Module quantized_linear

Expand description

quantized_linear — fused W8A8 quantized matmul (Phase 8.3).

The canonical inference-time LLM matmul recipe:

Quantize the FP activation per-token (dynamic-range, symmetric).
Accumulate the int8 × int8 GEMM into int32.
Dequantize the int32 acc by scale_a[m] · scale_w[n] and store as FP.

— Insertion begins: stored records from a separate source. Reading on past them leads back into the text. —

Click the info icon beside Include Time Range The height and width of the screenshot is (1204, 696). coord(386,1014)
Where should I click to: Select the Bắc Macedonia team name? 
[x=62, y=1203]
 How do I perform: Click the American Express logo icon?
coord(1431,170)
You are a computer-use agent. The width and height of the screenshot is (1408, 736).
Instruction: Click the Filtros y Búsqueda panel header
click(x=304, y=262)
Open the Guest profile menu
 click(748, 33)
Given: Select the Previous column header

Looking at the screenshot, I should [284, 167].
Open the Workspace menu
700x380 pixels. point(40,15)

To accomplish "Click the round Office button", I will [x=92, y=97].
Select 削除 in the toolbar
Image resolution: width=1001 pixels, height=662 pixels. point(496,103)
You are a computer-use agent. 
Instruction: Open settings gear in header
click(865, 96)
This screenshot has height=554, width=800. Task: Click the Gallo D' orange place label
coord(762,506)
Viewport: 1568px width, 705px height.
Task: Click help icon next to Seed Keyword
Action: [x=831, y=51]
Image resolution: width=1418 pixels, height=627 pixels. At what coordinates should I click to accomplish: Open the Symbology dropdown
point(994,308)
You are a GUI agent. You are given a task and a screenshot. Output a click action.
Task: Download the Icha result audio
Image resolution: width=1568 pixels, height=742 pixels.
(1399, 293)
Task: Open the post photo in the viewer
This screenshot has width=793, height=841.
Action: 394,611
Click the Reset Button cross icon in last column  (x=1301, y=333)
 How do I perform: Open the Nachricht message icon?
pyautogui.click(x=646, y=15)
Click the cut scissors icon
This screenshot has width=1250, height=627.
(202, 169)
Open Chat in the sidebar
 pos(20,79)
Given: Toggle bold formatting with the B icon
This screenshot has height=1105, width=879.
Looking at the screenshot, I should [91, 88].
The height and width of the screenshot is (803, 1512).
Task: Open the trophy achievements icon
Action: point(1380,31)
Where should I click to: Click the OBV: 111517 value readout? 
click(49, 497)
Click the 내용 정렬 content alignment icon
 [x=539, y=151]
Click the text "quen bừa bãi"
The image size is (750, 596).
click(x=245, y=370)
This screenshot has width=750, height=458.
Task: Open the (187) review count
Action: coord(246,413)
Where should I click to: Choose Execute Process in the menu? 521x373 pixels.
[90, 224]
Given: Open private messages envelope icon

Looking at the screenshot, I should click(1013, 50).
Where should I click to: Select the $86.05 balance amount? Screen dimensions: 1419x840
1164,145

Used by SmoothQuant, AWQ-runtime, and most production W8A8 LLM kernels. The Plan owns the orchestration; the underlying bespoke kernel fuses the int8 mma + dequant + FP store as one launch.

§Layout

activation : [M, K] FP (row-major).
weight_q : [C_out, K] int8 (row-major — one row per output channel).
weight_scale : [C_out] FP (per-output-channel, saved when the weight was quantized offline).
output : [M, C_out] FP.

weight_q is [C_out, K] rather than [K, C_out] so the inner-K reduction reads contiguous K spans from both the activation row and the weight row — the natural layout for the linear-layer convention y = x · W^T where W is the weight matrix in [C_out, C_in] form (PyTorch nn.Linear.weight layout).

§Trailblazer scope

Symmetric + per-token activation quantization (composes super::DynamicRangeQuantizePlan).
Per-output-channel weight scale (caller supplies, computed offline).
TIn ∈ {f32, f64} activation + output; weight = S8.
Naive kernel (one thread per output cell, register-only int32 accumulator) — correctness scaffold, not throughput-optimized. Tiled-smem / mma.sync optimizations land in a perf milestone.
Inference-only — no backward. The W8A8 path is forward-only by convention; if a downstream needs gradients, they should use super::FakeQuantizePlan for QAT (quant-aware training) and run a normal FP matmul.

Structs§

QuantizedLinearArgs: Args bundle for a quantized_linear launch.
QuantizedLinearDescriptor: Descriptor for a quantized_linear op.
QuantizedLinearPlan: quantized_linear plan (W8A8 fused).